Eastern District of Pennsylvania Dismisses Statutory Bad Faith Claim Against Insurer’s Claims Adjuster and Denies Motion to Remand

Eastern District of Pennsylvania Dismisses Statutory Bad Faith Claim Against Insurer’s Claims Adjuster and Denies Motion to Remand

August 21, 2018

Steven Reto was injured in a car accident in 2014.  After the underlying liability claim settled with the driver who caused the accident, the Retos filed a claim for underinsured motorist benefits with their insurer, Liberty Mutual.  Sometime thereafter, the Retos filed suit in state court against Liberty Mutual and the claims adjuster who handled their claim, asserting statutory bad faith and other causes of action.  Liberty Mutual removed the case to federal court, contending that its claims adjuster was fraudulently joined to defeat diversity of citizenship.  The Retos moved to remand, maintaining that their claims against the adjuster were proper.
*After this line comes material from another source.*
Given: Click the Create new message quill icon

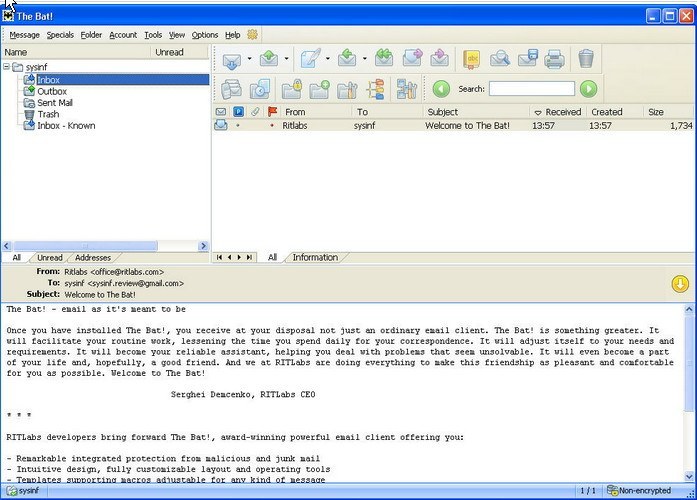Looking at the screenshot, I should (311, 59).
The federal district court, in Reto v. Liberty Mutual Insurance, No. 18-2483 (E.D. Pa. Aug. 8, 2018), denied the Retos' motion to remand and dismissed the claims adjuster as a defendant in the lawsuit.  The court found the claims against the adjuster were "wholly insubstantial and frivolous" and that there was "no basis for a bad faith claim" against the adjuster because the Pennsylvania bad faith statute "applies only to insurance companies."  "To determine who is the insurer for purposes of [the statute], we examine the policy documents and the extent to which the company acted as an insurer."  The court found the adjuster was “not an insurer because she is not a party to the insurance contract.  Only Liberty Mutual is identified in the policy documents as the "insurer."  In addition, the Retos had not alleged that the adjuster "acted as their insurer."  Although the Retos argued that they named the adjuster due to the "complexity of the corporate structure" of Liberty Mutual and "to ensure that the proper entity … would be liable for the actions of [the adjuster] via vicarious liability," the court rejected this argument.  "If they named [the adjuster] only to learn who her employer was, they could subpoena and depose her as a witness."

Having determined that the adjuster "is not an insurer within the meaning of the bad faith statute," and that "there is no colorable claim against" her, the court concluded that she was fraudulently joined in the action, dismissed her as a defendant, and denied the Retos' motion to remand.